◆ BRANO SELEZIONATO ◆
═══
Due interpretazioni del sogno in Basilica e all’entrata della Pia Unione
di don Lorenzo Cappelletti
Al cosiddetto “Sposalizio della Vergine” segue, come seconda scena del ciclo giuseppino, che si snoda sulle vetrate della navata sinistra della Basilica di San Giuseppe, la rappresentazione di un sogno di san Giuseppe (cm 362 x 136). Come si sa, nel Vangelo di Matteo si parla di ben quattro sogni di san Giuseppe (cfr. Mt 1,20; 2,13; 2,19; 2,22).
═══
◆ COMPITO RICHIESTO ◆
Secondo il brano selezionato, quanti sogni di san Giuseppe sono ricordati nel Vangelo di Matteo? Rispondi con una breve frase, per favore.
═══
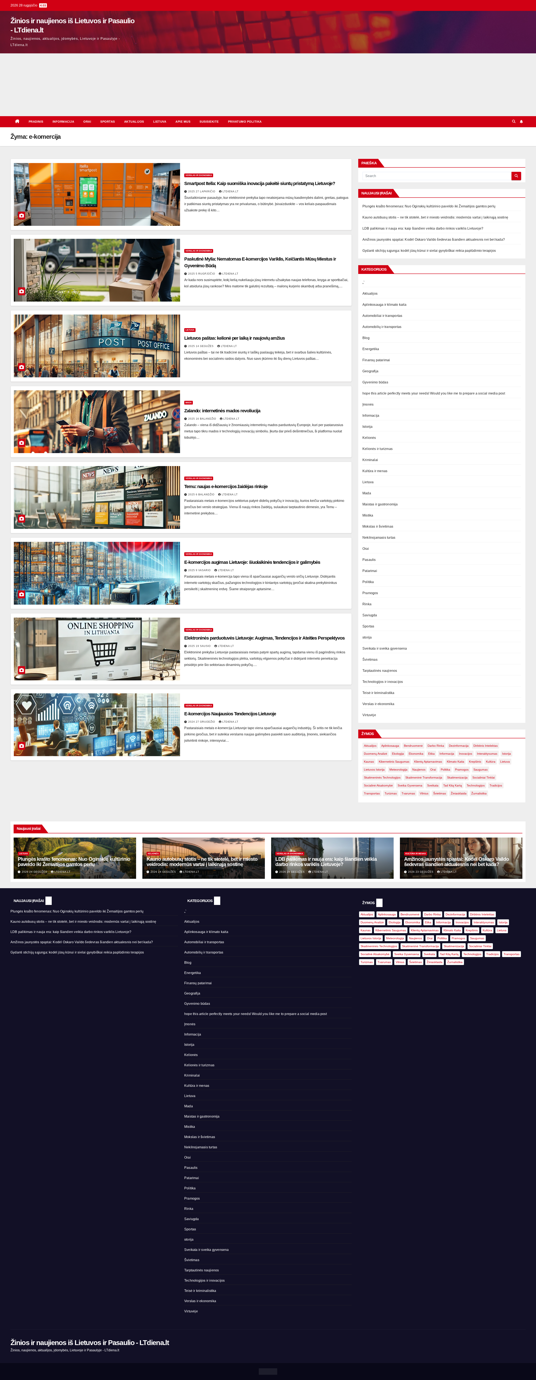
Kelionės (369, 437)
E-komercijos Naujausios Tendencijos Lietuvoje (230, 713)
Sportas (107, 121)
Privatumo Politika (245, 121)
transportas (372, 793)
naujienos (418, 769)
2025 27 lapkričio (202, 191)
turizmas (391, 793)
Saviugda (369, 615)
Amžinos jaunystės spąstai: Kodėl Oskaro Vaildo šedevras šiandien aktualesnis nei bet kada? (433, 239)
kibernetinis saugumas (394, 761)
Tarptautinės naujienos (379, 670)
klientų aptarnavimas (428, 761)
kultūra (490, 761)
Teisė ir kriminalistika (378, 693)
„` (363, 282)
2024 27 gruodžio (202, 721)
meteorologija (398, 769)
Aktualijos (134, 121)
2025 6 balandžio (201, 494)
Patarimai (369, 571)
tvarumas (408, 793)
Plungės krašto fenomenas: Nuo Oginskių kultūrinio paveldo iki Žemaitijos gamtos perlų (428, 206)
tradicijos (496, 785)
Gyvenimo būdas (375, 382)
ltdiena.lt (230, 191)
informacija (446, 753)
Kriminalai (370, 460)
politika (445, 769)
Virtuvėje (369, 715)
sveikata (432, 785)
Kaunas (369, 761)
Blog (366, 338)
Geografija (370, 371)
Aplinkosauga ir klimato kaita (384, 304)
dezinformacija (459, 745)
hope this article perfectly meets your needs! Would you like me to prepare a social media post (433, 393)
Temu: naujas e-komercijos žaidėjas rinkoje (226, 486)
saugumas (480, 769)
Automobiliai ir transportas (382, 315)
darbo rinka (436, 745)
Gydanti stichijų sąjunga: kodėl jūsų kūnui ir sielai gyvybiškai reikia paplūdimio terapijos (429, 250)
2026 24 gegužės (35, 871)
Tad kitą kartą (452, 785)
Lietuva (159, 121)
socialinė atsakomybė (378, 785)
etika (431, 753)
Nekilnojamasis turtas (378, 537)
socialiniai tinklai (483, 777)
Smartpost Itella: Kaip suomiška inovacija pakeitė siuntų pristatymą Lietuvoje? (259, 183)
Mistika (367, 515)
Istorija (367, 426)
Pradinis (36, 121)
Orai (87, 121)
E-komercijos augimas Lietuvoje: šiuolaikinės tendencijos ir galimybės (252, 562)
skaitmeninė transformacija (423, 777)
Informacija (63, 121)
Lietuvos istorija (374, 769)
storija (367, 637)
═══
◆ RISPOSTA AL COMPITO ◆
Nel Vangelo di Matteo si parla di quattro sogni di san Giuseppe.